2008 voter turn outs: whites = 64%; blacks = 60%; Asian = 32%; Hispanic 31%.

education: 9th grade = 23%; High school grades = 50%; some college = 65%; BA = 71%; advanced degree = 76%.

Income shows the exact same, that as income goes up voter turn out goes up.

In theory I would agree with you that an unbiased solution resulting in 100% voter turn out across the board is the way to go. However, until such a solution manifests itself, how can race or any other existing bias be left out of the discussion? Isn't addressing existing bias in voter turn out part of the solution?
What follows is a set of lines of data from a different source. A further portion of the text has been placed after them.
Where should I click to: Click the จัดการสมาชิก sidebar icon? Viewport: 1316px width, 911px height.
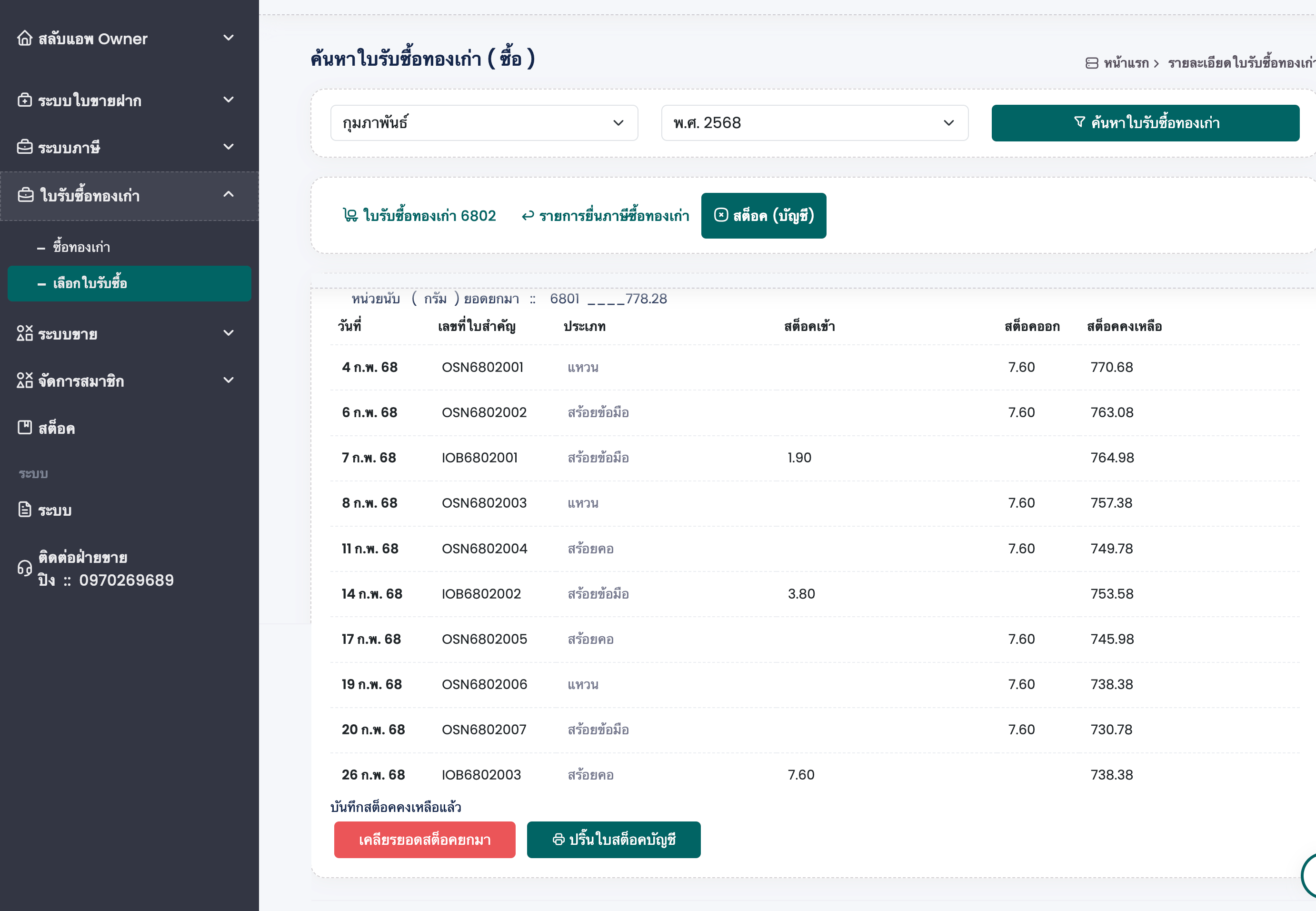[x=25, y=380]
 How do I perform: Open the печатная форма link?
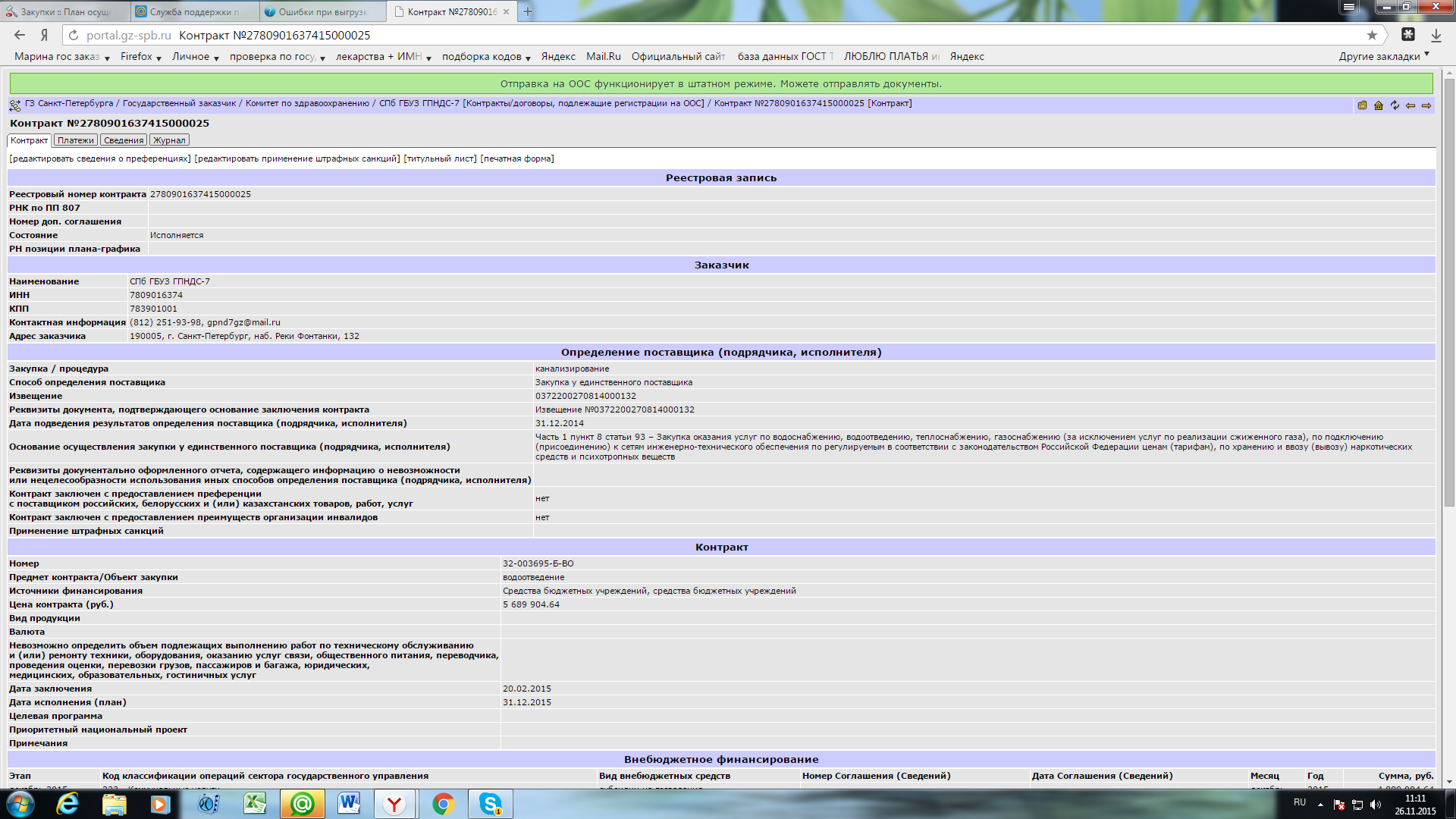[517, 158]
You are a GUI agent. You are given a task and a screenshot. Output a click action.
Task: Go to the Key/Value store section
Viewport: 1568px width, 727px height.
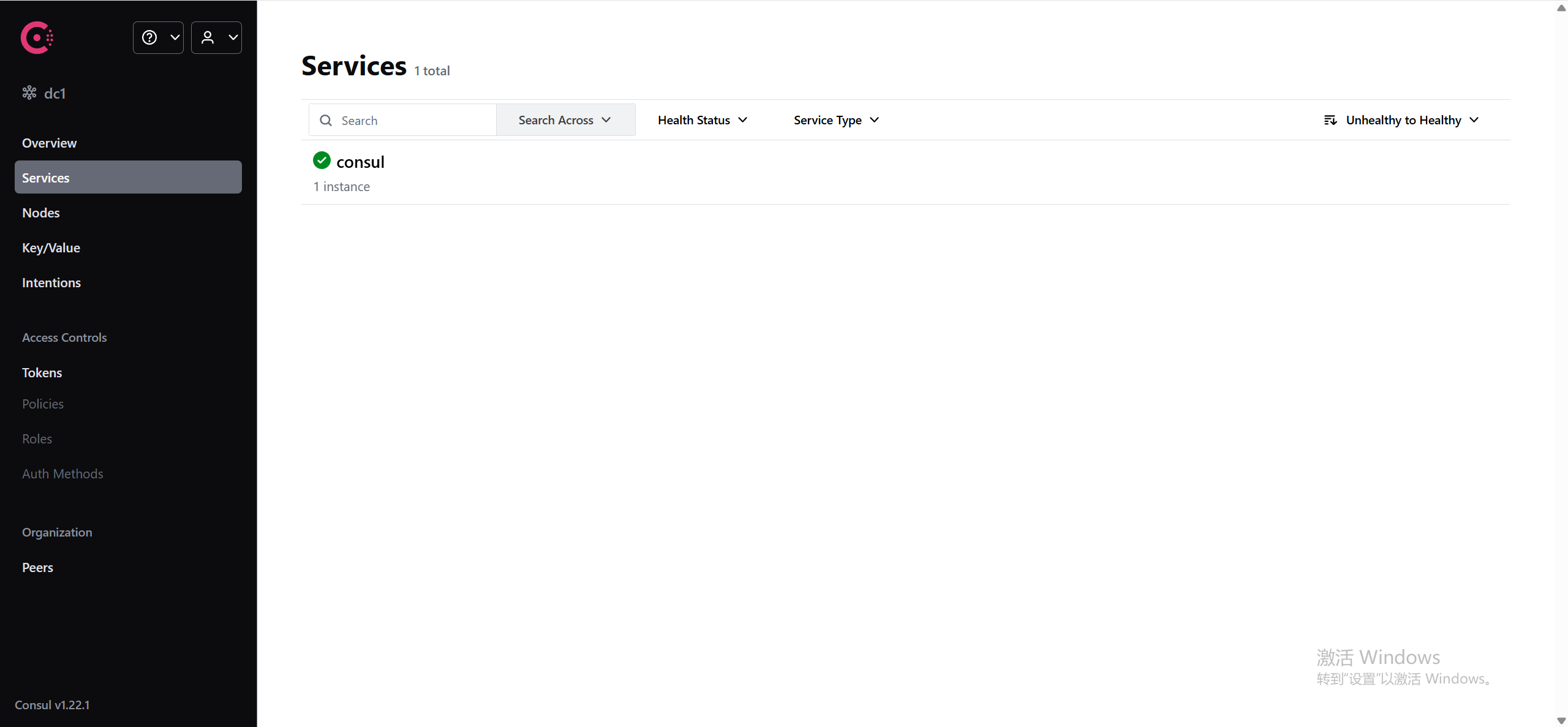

This is an interesting point. I suppose the counter would be that we only want the politically informed people who would naturally self-select anyway. It shouldn't matter if there is a bias in previous voter-turnout as many of the previous people who did vote would now not qualify, and the non-voters just stay as-is. Anyone who abstains would also need to vote as abstaining to make sure turnout stays high. I'm just riffing here, getting deep into the weeds of how a potential system could work.
What if we don't think we could make an unbiased solution? What if the best solution is to simply get everyone to vote?
We won't know until we try. People are afraid of this option because they will be called elitist (see parent commenter), but the 'elites' would not be the ones a good solution would favor. If it fails then we fall back to where we are now.
"but the 'elites' would not be the ones a good solution would favor"

Depends on who gets to define what a good solution is. Given that our country has a huge history of, and still has a problem with suppressing and disenfranchising minorities and women, I am not willing to experiment with anything that's not designed to expand the vote to as many people as possible.